» **Data to process**:
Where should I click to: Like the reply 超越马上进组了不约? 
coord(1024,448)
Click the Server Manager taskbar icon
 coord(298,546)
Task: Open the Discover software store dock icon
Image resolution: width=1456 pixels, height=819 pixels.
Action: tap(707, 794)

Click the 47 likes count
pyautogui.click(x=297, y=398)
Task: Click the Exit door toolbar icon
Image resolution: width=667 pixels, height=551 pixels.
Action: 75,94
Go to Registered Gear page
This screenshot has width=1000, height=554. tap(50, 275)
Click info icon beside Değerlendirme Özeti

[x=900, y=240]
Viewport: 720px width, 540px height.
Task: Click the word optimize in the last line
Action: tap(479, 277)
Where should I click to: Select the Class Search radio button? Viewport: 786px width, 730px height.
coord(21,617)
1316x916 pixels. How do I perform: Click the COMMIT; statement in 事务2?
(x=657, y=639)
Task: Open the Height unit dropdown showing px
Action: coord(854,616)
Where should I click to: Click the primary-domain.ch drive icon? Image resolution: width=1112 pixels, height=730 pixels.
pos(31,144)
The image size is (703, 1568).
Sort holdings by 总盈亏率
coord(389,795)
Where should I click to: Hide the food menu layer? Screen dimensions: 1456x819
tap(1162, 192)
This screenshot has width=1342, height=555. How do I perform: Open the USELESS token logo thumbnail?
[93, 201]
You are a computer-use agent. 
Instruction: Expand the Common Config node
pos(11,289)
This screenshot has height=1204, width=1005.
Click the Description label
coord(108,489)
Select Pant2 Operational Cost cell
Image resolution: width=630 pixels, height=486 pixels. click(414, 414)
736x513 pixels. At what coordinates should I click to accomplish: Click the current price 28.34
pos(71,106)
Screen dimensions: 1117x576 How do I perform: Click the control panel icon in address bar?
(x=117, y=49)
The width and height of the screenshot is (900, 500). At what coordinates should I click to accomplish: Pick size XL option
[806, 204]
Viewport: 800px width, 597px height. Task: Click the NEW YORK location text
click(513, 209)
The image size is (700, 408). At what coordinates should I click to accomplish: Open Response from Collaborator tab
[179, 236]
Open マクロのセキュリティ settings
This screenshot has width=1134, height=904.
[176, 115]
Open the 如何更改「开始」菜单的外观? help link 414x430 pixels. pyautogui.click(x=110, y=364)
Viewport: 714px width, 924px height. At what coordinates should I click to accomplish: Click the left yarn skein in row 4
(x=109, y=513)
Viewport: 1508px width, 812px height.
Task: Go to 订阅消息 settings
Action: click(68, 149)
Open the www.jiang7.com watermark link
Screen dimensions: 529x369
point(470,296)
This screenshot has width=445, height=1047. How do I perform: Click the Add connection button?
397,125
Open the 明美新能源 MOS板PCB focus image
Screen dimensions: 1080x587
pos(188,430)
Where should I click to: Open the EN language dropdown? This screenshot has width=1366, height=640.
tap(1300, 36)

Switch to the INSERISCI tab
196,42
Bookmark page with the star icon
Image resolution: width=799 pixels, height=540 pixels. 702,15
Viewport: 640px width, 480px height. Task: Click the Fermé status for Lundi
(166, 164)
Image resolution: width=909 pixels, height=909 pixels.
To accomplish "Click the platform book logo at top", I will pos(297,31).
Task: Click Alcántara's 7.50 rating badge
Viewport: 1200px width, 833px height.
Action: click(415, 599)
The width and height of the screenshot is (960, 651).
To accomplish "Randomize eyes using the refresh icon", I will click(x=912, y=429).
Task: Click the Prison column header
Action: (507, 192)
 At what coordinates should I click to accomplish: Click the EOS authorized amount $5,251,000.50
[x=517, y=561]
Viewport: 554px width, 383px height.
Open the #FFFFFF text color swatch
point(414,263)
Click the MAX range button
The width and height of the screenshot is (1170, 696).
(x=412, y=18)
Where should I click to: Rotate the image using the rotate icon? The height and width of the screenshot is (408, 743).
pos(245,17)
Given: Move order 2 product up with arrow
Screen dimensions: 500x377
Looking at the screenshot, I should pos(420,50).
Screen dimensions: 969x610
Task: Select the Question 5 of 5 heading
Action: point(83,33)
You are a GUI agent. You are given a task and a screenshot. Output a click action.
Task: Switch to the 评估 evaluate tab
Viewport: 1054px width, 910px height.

» **What to produce**: Could you return every line from the entries above in which the string "agent" occurs?

» **Expected answer**:
You are a computer-use agent. 
You are a GUI agent. You are given a task and a screenshot. Output a click action.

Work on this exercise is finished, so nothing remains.